Halo, sobat taxas! Yuk, kita bahas terkait PPh 23 yaa!
PPh Pasal 23 atau PPh 23 adalah salah satu jenis Pajak Penghasilan (PPH) Orang Pribadi di Indonesia. Singkatnya, PPh 23 adalah pajak yang dikenakan atas capital gain, bunga jasa, hadiah, bunga, dividen, royalti, atau hadiah dan pungutan, tidak termasuk yang dipotong menurut Pasal 21 PPh. PPh 23 ditahan oleh penerima penghasilan dalam bentuk dividen, bunga, royalti, sewa, dan pembayaran terkait jasa kepada wajib pajak dan bentuk usaha tetap.

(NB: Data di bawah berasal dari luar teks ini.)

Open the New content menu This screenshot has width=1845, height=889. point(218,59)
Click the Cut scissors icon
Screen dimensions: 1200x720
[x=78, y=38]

Jenis pendapatan ini timbul dari transaksi antara pihak yang menghasilkan pendapatan dan pihak yang menerima pendapatan. Sebaliknya, subjek pajak PPh 23 mencakup penghasilan yang dibayarkan sebagai sewa kepada pihak lain atau rekanan, dan penghasilan lain yang berkaitan dengan penggunaan harta, seperti sewa kendaraan atau peralatan tata suara. Dalam hal ini, sewa tanah dan bangunan tidak termasuk dalam harga. PPh 23 juga berlaku untuk remunerasi sehubungan dengan jasa teknis, jasa manajemen dan jasa konsultasi, seperti jasa perbaikan, kebersihan dan katering.
Baca juga artikel : Tarif PPN Ada Kenaikan? Kok Bisa?
Direktorat Jenderal Pajak memberlakukan pajak umum sebesar 23 PPh yaitu 2 persen dikalikan jumlah bruto. Jumlah bruto adalah semua penghasilan yang dibayarkan, diperintahkan untuk dibayar atau dibayarkan. Jumlah bruto tidak berlaku atas penghasilan yang didapatkan dari jasa sehubungan catering, jasa yang bersifat final seperti jasa reimbursement, penyedia jasa kepada pihak ketiga dan hasil dari penggadaian barang atau material. Jumlah bruto yang dihitung adalah jumlah transaksi yang tidak membayar PPN. Berikut dua tarif yang berlaku dalam PPh pasal 23:
- Pajak PPh 23 sebesar 15% dikenakan atas penghasilan bunga, dividen, royalti dan sumbangan.
- Pada saat yang sama, pajak 23 PPh sebesar 2% dikenakan atas pendapatan jasa dan sewa. Jasa PPh 23 meliputi jasa teknis, jasa administrasi, jasa konstruksi, jasa konsultasi dan lain-lain dalam Keputusan Menteri Keuangan No. 141/PMK.03/2015 yang mulai berlaku pada tanggal 24 Agustus 2015. WP (Wajib Pajak ) tanpa NPWP (Nomor Pokok Wajib Pajak) akan dipotong 100% di atas tarif pajak PPh 23.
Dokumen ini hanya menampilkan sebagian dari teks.